Print nothing but the lines below starting at the line that holds "Task: Open the" and ending at the line that holds "Image resolution: width=1132", including both, each exactly as written.

_DATA TO PROCESS_
--

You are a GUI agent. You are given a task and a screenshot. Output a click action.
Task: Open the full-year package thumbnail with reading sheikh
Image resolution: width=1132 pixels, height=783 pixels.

--

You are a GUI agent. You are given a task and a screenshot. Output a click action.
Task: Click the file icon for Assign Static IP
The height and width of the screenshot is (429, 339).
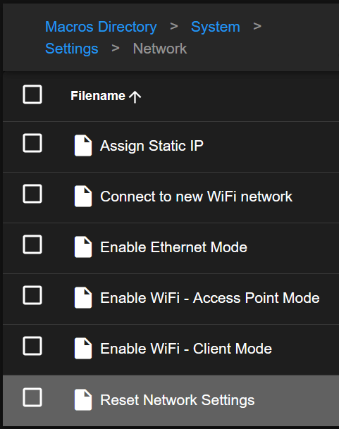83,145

--

_YOUR SOLUTION_
Task: Open the full-year package thumbnail with reading sheikh
Image resolution: width=1132 pixels, height=783 pixels.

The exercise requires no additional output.